Com base no texto de leitura, responda às seguintes perguntas:
(a) Que Papa convocou o Concílio Vaticano II?
(b) Em que ano incluiu o Papa a súplica na Humanae Salutis?
(c) Quando são referidas as primeiras manifestações do Renovamento Carismático Católico?

**TEXTO DE LEITURA:**
....

Série: Reflexão sobre "O que é o Renovamento Carismático" - Tema II)
Diác. João Carmona |
O Concílio Vaticano II foi convocado pelo Papa João XXIII sob a expressa invocação de um Novo Pentecostes para a Igreja. Foi esta a súplica que o Papa, em 1961 incluiu na Humanae Salutis: «Ó Espírito Santo enviado pelo Pai em nome de Jesus, que assistes a Igreja com a Tua presença e a diriges infalivelmente, digna-Te, nós Te pedimos, derramar a plenitude dos Teus dons sobre o Concílio Ecuménico. […] Renova neste nosso tempo as Tuas maravilhas, como num novo Pentecostes» .
Ora as primeiras manifestações do Renovamento Carismático Católico são referidas no começo de 1967, e há notícias de experiências espirituais carismáticas já no ano de 1966, imediatamente após o termo do Concílio Vaticano II.

....

**DADOS FORNECIDOS:**
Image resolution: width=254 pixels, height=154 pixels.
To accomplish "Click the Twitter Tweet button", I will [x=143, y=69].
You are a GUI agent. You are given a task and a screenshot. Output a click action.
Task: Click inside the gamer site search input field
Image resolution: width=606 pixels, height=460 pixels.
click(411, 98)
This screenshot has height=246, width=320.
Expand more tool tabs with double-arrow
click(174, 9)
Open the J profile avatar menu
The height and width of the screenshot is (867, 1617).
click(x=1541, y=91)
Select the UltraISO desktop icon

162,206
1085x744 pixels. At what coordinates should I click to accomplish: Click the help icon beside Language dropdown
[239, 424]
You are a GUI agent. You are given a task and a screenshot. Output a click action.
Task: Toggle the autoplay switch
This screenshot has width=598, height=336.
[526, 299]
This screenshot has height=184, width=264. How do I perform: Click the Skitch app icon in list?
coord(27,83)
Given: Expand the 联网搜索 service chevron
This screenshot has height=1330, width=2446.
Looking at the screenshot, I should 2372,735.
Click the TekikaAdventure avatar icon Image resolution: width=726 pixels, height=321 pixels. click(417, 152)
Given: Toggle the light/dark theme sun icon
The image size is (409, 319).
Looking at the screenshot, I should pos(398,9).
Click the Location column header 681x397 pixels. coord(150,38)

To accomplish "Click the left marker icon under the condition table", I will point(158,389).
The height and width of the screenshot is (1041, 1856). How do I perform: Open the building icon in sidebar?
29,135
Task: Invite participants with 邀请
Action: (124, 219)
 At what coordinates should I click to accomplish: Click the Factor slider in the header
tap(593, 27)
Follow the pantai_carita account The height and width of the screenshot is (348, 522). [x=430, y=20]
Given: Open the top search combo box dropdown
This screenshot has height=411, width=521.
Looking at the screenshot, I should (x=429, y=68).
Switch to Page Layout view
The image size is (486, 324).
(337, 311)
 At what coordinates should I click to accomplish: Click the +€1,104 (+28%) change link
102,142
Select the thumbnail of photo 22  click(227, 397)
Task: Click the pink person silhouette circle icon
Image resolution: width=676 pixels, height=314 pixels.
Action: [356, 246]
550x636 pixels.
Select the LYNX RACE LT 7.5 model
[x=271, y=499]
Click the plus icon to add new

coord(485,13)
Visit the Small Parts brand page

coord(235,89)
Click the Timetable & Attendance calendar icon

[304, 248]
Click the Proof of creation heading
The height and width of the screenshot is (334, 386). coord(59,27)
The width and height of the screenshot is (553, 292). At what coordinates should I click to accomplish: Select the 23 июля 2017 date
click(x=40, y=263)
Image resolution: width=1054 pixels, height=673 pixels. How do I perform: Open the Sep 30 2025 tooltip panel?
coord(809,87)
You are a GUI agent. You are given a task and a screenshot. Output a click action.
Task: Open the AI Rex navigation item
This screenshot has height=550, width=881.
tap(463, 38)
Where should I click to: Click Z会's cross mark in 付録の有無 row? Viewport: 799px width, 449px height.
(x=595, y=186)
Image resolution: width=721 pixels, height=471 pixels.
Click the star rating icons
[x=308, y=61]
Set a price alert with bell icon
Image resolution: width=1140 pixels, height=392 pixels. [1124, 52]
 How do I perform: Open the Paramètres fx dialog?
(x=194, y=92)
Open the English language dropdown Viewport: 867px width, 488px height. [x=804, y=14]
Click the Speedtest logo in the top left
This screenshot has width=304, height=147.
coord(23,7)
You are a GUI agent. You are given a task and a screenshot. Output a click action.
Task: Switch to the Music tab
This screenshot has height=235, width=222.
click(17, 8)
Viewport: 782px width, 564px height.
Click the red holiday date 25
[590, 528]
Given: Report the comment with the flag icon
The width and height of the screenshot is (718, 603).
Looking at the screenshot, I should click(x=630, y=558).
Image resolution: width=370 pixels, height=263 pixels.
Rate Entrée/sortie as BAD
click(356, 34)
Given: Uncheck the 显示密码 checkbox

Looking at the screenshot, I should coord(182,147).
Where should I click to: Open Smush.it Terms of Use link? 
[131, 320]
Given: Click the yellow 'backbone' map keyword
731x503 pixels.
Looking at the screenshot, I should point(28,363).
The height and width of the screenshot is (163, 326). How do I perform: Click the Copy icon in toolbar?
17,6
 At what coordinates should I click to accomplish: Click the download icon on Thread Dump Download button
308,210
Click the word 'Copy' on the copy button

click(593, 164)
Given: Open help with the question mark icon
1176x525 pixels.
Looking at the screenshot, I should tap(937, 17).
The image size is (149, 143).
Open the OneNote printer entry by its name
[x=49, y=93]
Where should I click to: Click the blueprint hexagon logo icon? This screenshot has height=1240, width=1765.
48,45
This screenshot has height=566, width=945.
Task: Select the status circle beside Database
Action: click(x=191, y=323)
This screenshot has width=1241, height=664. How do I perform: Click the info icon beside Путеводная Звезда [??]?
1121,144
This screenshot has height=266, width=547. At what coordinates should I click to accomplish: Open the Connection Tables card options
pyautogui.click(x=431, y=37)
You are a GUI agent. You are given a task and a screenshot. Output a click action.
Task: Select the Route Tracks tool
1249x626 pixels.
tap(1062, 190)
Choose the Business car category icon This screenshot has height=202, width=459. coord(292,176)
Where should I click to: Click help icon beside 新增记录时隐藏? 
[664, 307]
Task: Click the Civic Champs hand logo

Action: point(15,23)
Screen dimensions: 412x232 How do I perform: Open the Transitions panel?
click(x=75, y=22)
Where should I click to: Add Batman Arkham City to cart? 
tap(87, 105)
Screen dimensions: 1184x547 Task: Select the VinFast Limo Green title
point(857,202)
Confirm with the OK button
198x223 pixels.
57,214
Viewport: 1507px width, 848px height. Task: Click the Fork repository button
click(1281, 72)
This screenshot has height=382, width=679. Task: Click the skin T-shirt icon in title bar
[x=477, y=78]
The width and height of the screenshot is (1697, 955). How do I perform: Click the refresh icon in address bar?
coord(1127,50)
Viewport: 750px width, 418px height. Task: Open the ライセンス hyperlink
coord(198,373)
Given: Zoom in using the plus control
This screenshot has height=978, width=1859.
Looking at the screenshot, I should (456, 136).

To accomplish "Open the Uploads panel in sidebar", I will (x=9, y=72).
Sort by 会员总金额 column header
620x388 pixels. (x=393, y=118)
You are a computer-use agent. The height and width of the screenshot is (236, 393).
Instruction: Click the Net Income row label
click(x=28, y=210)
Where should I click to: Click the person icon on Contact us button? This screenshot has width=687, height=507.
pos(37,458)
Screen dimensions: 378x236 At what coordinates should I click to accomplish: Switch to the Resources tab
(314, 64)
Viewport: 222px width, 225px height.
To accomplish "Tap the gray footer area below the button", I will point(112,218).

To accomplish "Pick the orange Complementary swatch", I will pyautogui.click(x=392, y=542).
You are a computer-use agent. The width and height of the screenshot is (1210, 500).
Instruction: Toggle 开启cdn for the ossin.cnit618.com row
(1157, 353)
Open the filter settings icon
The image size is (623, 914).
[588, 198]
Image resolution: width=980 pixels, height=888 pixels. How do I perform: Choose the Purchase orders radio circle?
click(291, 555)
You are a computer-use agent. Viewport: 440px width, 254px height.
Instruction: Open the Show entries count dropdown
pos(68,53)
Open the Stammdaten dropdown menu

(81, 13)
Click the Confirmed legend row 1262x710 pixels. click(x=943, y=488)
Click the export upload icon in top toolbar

....

**RESPOSTA AO EXERCÍCIO:**
(a) O Papa João XXIII.
(b) Em 1961.
(c) No começo de 1967.